体中が、一気に熱を帯びてくるのがわかる。
―――あぁ、電話で良かった…。
「はっ、恥ずかしいからそういうこと平然と言わないで下さい」
『何、赤くなってんだよ』
「どうして、見てもいないのにそんなことわかるんですか?」
『見なくてもわかるだろう?あんた、わかりやすいから』
よく、みんなに雪奈(ゆきな)はすぐに顔に出るからって言われてるけど、見なくてもわかるってどうなの?
「垣内さん、私のこと好きなんですか?」
『はぁ?何を今更。好きじゃなかったら彼女になってくれとは言わないだろう?』
「本気だったんですか?」
『お前は、冗談だと思ってたのか?』
まだ、聞こえてはこないけど、また受話器の向こうから大きな溜め息が聞こえてきそう。
「だって、会ったばかりで話もロクにしていないのにあんなすぐに彼女にならない?なんて…。普通、言わないじゃないですか」
『そうかもしれないけど、俺は冗談であんなこと口に出せるほど器用じゃないぞ』
「そんなこと、わからないじゃないですか」
『お前なぁ』
自分でもこんな言葉しか返せないのが可愛くないんだってわかってるんだけど、しょうがないでしょ?ずっとこうなんだもん。

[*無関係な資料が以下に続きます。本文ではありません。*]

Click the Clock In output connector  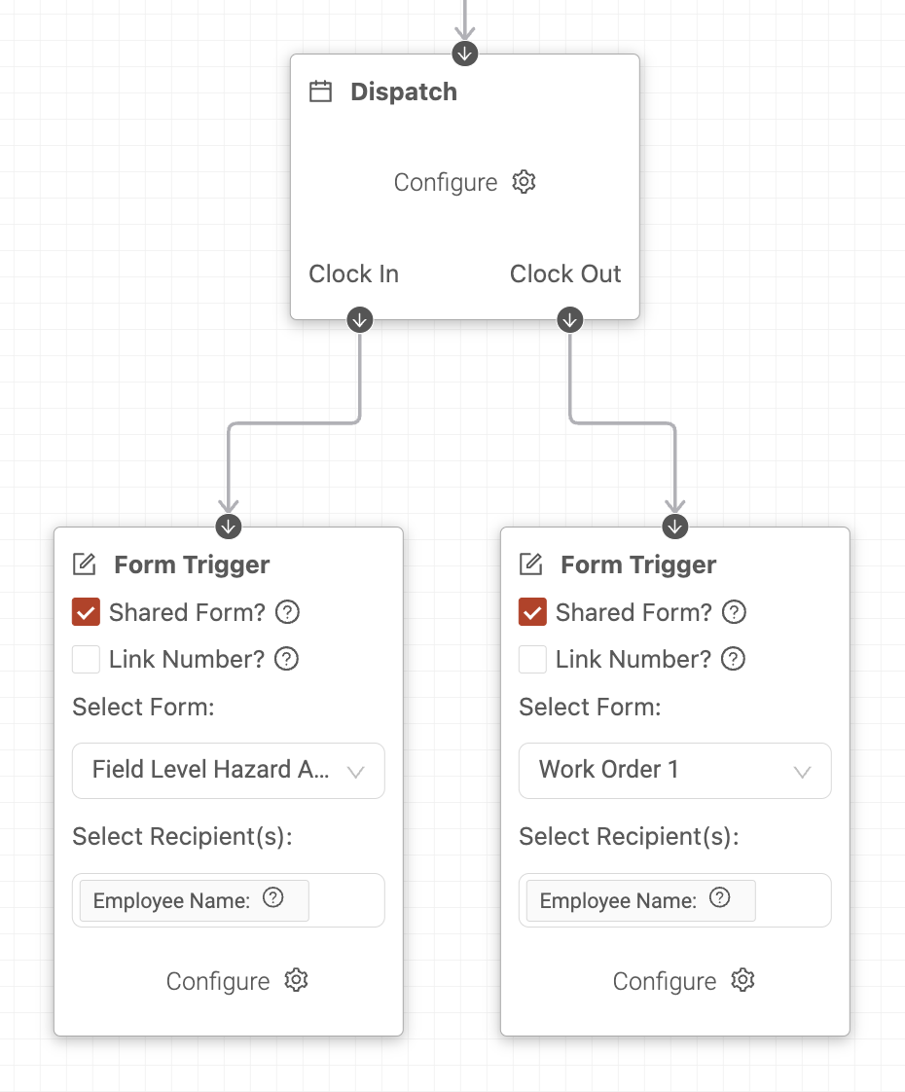(x=360, y=320)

『じゃあ、どうしたら信じてもらえる?俺が本気だって』
「どうしたらって、言われても…」
『俺じゃ、嫌?』
「嫌…なんかじゃないですけど…」
『だったら、俺の彼女になってくれない?俺さ、自分から言うのって初めてなんだ。だから、ごめん。上手い言葉が見つからないんだけど』
「いいんですか?私なんかで。可愛くないし、口も悪いし、素直じゃないし」
『わかってる』
「うっ、それって」
―――そんな、はっきり言わなくてもいいじゃない!!
少しくらい、違うよとか否定してくれたって…。
『そんな、あんたがいいんだ』
「垣内さん…」
『何、泣いてんだよ』
「泣いてなんてっ。勝手に目から―――」
どうして、全部この人にはわかっちゃうのかしら…。
自分でもわからなかった。
ただ、勝手に涙が出てくるんだもん。
『大丈夫だ。俺くらいだろ、あんたのこと受け止められるやつって』
『もう泣くなよ』って、何よ!!別にあなたでなくても…。
私は暫く涙が止まらなかったけど、垣内さんはその間も電話を切らずにずっと泣き止むのを待っていてくれた。
ぶっきらぼうだけど、ほんとはすっごく優しくて…。
多分もうこの時から、私は垣内さんに捕らえられていたのだと思う。
でも、私は素直じゃないから、まだ本当の気持ちは言ってあげない。